EDIT: I changed from "the tube" to "a unitary transformation of the tube"
to allow for a broader "rotating stability" (otherwise, rotation "drift"
prevents any orbit from being stable).  I believe this then covers all
conservation laws.  Also, I believe the 21 equal-mass families discovered
here (and the 23 unequal-mass families
discovered here)
do meet my stability criteria.
 A: The proposer gives as their definition of stability the standard notion
of Lyapunov stability. Unfortunately, there are no known solutions for the planar or spatial three-body problem which are Lyapunov stable, the eight included. (One suspects none exist!)   When people in celestial mechanics speak of an orbit they stumbled on  being stable they almost always mean linearly stable.  There are various other kinds, the implications amongst them being Nekhoroshev stability implies KAM stability implies linearly stable.  Closely related to your question is what Hermann called the ``Oldest Problem in dynamical systems'' : arbitrarily close to any (relative) periodic orbit for the planar N-body problem is there an unbounded solution.  (M.  Herman,   Some open problems in dynamical systems,
Proc.   Int. Congress of Math., Documenta Mathematica J. DMV, Extra volume ICM II,  (1998)  797-808. ) A yes answer to the Oldest Problem  would imply a response of no! no! no! to your search: no Lyapunov stable relative periodic orbits would  exist. But note, the Oldest Problem is completely wide open.
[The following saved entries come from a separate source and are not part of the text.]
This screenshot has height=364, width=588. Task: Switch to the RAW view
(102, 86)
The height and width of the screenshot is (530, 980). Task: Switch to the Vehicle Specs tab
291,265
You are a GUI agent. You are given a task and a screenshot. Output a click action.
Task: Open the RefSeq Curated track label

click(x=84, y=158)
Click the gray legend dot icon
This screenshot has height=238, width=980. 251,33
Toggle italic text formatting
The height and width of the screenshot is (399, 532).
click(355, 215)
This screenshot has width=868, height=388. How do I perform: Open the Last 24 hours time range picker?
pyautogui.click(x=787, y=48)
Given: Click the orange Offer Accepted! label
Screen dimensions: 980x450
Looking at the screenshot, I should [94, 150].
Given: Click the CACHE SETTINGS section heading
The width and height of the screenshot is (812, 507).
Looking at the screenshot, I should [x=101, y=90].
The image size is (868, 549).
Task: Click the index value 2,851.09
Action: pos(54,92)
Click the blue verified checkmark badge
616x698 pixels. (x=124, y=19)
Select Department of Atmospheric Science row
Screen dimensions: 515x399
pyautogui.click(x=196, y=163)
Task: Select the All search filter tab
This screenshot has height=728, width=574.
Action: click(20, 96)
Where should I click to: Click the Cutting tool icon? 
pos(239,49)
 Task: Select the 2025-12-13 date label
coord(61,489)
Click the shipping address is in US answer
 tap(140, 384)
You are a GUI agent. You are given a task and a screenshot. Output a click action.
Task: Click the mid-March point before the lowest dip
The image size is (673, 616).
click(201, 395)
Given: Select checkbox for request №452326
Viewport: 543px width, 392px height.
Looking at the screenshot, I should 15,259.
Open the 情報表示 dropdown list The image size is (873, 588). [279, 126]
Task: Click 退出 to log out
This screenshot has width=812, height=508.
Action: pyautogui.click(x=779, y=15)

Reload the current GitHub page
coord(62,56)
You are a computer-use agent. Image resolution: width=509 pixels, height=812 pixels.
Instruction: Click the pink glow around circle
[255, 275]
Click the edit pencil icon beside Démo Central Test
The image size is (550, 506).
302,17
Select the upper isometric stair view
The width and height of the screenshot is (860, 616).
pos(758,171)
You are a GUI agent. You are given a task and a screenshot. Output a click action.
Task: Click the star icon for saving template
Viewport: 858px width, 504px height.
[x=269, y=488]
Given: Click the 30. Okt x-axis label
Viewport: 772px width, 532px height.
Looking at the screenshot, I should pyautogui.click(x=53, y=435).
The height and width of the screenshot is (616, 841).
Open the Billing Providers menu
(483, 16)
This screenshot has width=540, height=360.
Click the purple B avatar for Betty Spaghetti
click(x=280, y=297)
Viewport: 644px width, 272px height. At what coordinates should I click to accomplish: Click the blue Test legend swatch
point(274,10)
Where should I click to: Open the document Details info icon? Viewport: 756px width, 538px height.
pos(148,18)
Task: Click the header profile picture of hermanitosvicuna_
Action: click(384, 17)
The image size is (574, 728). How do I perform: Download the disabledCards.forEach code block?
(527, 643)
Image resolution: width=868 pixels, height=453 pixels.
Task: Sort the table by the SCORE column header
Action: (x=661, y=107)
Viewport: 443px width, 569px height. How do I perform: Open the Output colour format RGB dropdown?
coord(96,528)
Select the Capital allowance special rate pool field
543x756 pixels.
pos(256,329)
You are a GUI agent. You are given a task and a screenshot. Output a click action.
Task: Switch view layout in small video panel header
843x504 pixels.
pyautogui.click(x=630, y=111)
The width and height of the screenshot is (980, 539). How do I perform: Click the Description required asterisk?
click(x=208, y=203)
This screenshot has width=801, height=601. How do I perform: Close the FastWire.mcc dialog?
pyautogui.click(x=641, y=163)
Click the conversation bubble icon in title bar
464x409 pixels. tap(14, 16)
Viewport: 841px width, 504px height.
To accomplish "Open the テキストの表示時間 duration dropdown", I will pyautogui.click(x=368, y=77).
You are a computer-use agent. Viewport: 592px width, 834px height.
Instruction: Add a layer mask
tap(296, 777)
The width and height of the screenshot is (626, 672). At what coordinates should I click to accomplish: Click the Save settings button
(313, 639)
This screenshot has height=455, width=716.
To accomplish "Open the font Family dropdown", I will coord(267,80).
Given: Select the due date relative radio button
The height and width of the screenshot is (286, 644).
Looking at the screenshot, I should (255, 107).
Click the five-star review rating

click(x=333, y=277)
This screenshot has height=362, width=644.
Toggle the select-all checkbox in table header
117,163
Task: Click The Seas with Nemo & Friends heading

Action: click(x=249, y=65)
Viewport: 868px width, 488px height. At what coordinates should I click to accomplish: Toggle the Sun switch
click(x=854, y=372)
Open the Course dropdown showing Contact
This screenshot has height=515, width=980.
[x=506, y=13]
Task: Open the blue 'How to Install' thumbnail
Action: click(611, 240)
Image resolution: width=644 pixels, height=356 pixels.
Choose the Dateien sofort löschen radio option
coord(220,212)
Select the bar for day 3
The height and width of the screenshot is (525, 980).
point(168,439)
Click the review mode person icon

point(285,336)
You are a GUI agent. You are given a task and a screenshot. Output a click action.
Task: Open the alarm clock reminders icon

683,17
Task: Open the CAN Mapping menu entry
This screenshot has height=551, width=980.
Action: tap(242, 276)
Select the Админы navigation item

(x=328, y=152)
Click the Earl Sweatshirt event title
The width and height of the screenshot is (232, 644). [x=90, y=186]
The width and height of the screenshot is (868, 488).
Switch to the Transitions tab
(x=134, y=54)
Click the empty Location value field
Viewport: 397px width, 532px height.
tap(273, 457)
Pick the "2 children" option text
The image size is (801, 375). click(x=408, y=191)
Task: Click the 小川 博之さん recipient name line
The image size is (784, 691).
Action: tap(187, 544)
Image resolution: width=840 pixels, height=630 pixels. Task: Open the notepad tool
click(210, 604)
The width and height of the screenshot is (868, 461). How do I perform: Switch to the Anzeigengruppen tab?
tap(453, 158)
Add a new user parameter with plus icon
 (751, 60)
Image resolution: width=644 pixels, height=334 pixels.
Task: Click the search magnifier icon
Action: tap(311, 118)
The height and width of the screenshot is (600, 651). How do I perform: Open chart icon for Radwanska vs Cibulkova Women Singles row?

A beautiful recent surprise however  is that there do exist Lyapunov stable relative periodic orbits for the
3-body problem in Euclidean 4-space, using a 1/r potential. ( See
Albouy, A. and Dullin R.,  2020: Relative Equilibria of the 3-body Problem in $\R^4$
Journal of Geometric Mechanics, 12 (2020), 323-341
\url{http://www.aimsciences.org/article/doi/10.3934/jgm.2020012}
\url{https://arxiv.org/abs/2002.00649}.)
As far as linearly stable solutions to the planar three body problem,
there are almost certainly an infinite number of them. My guess is that for masses $m_1 >> m_2 >> m_3$ it is fairly straightforward to get an infinite number of KAM stable orbits using standard KAM techniques.   But for three equal masses this has not been done, as best as I know.